Pixel coordinate grounding data
BEGIN

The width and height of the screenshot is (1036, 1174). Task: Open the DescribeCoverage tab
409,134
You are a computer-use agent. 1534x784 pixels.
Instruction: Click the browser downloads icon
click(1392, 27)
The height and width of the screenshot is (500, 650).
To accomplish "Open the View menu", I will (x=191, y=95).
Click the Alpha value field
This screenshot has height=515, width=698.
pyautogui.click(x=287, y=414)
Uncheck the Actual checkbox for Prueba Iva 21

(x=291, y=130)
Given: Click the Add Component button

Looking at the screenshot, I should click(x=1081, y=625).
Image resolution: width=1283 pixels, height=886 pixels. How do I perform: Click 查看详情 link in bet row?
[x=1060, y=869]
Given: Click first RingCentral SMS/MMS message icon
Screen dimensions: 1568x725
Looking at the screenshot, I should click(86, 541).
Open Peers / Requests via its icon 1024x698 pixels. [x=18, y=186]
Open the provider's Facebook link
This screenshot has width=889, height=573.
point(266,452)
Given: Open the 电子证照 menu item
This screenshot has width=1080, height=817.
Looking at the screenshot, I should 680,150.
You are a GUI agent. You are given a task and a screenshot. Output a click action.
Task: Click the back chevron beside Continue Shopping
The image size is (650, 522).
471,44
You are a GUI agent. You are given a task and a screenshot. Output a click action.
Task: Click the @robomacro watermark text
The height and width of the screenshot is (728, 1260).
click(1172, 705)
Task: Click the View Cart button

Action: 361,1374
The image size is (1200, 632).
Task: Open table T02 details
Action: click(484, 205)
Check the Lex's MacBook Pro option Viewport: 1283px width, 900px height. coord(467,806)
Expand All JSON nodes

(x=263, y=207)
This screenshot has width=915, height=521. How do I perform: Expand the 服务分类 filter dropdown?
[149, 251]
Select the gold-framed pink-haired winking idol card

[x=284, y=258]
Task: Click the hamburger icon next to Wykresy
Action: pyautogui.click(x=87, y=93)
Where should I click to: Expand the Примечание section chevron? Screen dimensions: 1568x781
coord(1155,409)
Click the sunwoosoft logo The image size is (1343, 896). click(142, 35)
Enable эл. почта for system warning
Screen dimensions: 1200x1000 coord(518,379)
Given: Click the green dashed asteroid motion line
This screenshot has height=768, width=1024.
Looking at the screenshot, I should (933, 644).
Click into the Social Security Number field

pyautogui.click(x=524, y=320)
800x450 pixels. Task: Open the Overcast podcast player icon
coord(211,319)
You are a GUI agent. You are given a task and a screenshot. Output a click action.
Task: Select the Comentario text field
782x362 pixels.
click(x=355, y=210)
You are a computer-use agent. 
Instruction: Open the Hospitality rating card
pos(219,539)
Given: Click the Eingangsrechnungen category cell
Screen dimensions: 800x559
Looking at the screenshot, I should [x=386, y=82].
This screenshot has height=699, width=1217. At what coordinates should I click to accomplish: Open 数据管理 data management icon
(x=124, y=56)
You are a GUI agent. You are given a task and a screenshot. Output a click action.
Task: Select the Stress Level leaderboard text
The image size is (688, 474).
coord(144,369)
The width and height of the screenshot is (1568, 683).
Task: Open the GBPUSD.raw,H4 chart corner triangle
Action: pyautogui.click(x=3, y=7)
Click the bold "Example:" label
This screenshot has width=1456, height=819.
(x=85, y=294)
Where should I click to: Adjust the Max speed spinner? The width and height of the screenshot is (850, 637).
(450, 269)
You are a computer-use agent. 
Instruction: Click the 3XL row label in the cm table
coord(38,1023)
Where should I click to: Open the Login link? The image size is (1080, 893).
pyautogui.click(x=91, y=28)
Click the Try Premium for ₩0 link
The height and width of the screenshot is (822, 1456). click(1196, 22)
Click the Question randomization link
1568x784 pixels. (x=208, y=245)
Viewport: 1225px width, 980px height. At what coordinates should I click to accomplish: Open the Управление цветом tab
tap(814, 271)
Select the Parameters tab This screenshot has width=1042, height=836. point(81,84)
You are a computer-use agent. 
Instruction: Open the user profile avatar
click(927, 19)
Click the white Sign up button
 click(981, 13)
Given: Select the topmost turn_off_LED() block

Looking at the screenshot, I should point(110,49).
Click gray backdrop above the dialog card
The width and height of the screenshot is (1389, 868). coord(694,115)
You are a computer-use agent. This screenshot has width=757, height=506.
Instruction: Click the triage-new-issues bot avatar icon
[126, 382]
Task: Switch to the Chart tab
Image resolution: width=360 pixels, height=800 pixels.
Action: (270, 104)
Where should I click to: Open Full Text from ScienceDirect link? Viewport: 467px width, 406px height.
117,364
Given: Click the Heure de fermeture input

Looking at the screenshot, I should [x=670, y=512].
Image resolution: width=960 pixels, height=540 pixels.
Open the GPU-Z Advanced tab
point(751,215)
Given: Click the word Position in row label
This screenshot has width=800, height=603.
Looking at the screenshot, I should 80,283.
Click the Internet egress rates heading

END

• Exercise prompt
Would you copy the data exactly as shown above?

• Solution to this problem
The width and height of the screenshot is (1036, 1174). Task: Open the DescribeCoverage tab
409,134
You are a computer-use agent. 1534x784 pixels.
Instruction: Click the browser downloads icon
click(1392, 27)
The height and width of the screenshot is (500, 650).
To accomplish "Open the View menu", I will (x=191, y=95).
Click the Alpha value field
This screenshot has height=515, width=698.
pyautogui.click(x=287, y=414)
Uncheck the Actual checkbox for Prueba Iva 21

(x=291, y=130)
Given: Click the Add Component button

Looking at the screenshot, I should click(x=1081, y=625).
Image resolution: width=1283 pixels, height=886 pixels. How do I perform: Click 查看详情 link in bet row?
[x=1060, y=869]
Given: Click first RingCentral SMS/MMS message icon
Screen dimensions: 1568x725
Looking at the screenshot, I should click(86, 541).
Open Peers / Requests via its icon 1024x698 pixels. [x=18, y=186]
Open the provider's Facebook link
This screenshot has width=889, height=573.
point(266,452)
Given: Open the 电子证照 menu item
This screenshot has width=1080, height=817.
Looking at the screenshot, I should 680,150.
You are a GUI agent. You are given a task and a screenshot. Output a click action.
Task: Click the back chevron beside Continue Shopping
The image size is (650, 522).
471,44
You are a GUI agent. You are given a task and a screenshot. Output a click action.
Task: Click the @robomacro watermark text
The height and width of the screenshot is (728, 1260).
click(1172, 705)
Task: Click the View Cart button

Action: 361,1374
The image size is (1200, 632).
Task: Open table T02 details
Action: click(484, 205)
Check the Lex's MacBook Pro option Viewport: 1283px width, 900px height. coord(467,806)
Expand All JSON nodes

(x=263, y=207)
This screenshot has width=915, height=521. How do I perform: Expand the 服务分类 filter dropdown?
[149, 251]
Select the gold-framed pink-haired winking idol card

[x=284, y=258]
Task: Click the hamburger icon next to Wykresy
Action: pyautogui.click(x=87, y=93)
Where should I click to: Expand the Примечание section chevron? Screen dimensions: 1568x781
coord(1155,409)
Click the sunwoosoft logo The image size is (1343, 896). click(142, 35)
Enable эл. почта for system warning
Screen dimensions: 1200x1000 coord(518,379)
Given: Click the green dashed asteroid motion line
This screenshot has height=768, width=1024.
Looking at the screenshot, I should (933, 644).
Click into the Social Security Number field

pyautogui.click(x=524, y=320)
800x450 pixels. Task: Open the Overcast podcast player icon
coord(211,319)
You are a GUI agent. You are given a task and a screenshot. Output a click action.
Task: Select the Comentario text field
782x362 pixels.
click(x=355, y=210)
You are a computer-use agent. 
Instruction: Open the Hospitality rating card
pos(219,539)
Given: Click the Eingangsrechnungen category cell
Screen dimensions: 800x559
Looking at the screenshot, I should [x=386, y=82].
This screenshot has height=699, width=1217. At what coordinates should I click to accomplish: Open 数据管理 data management icon
(x=124, y=56)
You are a GUI agent. You are given a task and a screenshot. Output a click action.
Task: Select the Stress Level leaderboard text
The image size is (688, 474).
coord(144,369)
The width and height of the screenshot is (1568, 683).
Task: Open the GBPUSD.raw,H4 chart corner triangle
Action: pyautogui.click(x=3, y=7)
Click the bold "Example:" label
This screenshot has width=1456, height=819.
(x=85, y=294)
Where should I click to: Adjust the Max speed spinner? The width and height of the screenshot is (850, 637).
(450, 269)
You are a computer-use agent. 
Instruction: Click the 3XL row label in the cm table
coord(38,1023)
Where should I click to: Open the Login link? The image size is (1080, 893).
pyautogui.click(x=91, y=28)
Click the Try Premium for ₩0 link
The height and width of the screenshot is (822, 1456). click(1196, 22)
Click the Question randomization link
1568x784 pixels. (x=208, y=245)
Viewport: 1225px width, 980px height. At what coordinates should I click to accomplish: Open the Управление цветом tab
tap(814, 271)
Select the Parameters tab This screenshot has width=1042, height=836. point(81,84)
You are a computer-use agent. 
Instruction: Open the user profile avatar
click(927, 19)
Click the white Sign up button
 click(981, 13)
Given: Select the topmost turn_off_LED() block

Looking at the screenshot, I should point(110,49).
Click gray backdrop above the dialog card
The width and height of the screenshot is (1389, 868). coord(694,115)
You are a computer-use agent. This screenshot has width=757, height=506.
Instruction: Click the triage-new-issues bot avatar icon
[126, 382]
Task: Switch to the Chart tab
Image resolution: width=360 pixels, height=800 pixels.
Action: (270, 104)
Where should I click to: Open Full Text from ScienceDirect link? Viewport: 467px width, 406px height.
117,364
Given: Click the Heure de fermeture input

Looking at the screenshot, I should [x=670, y=512].
Image resolution: width=960 pixels, height=540 pixels.
Open the GPU-Z Advanced tab
point(751,215)
Given: Click the word Position in row label
This screenshot has width=800, height=603.
Looking at the screenshot, I should 80,283.
Click the Internet egress rates heading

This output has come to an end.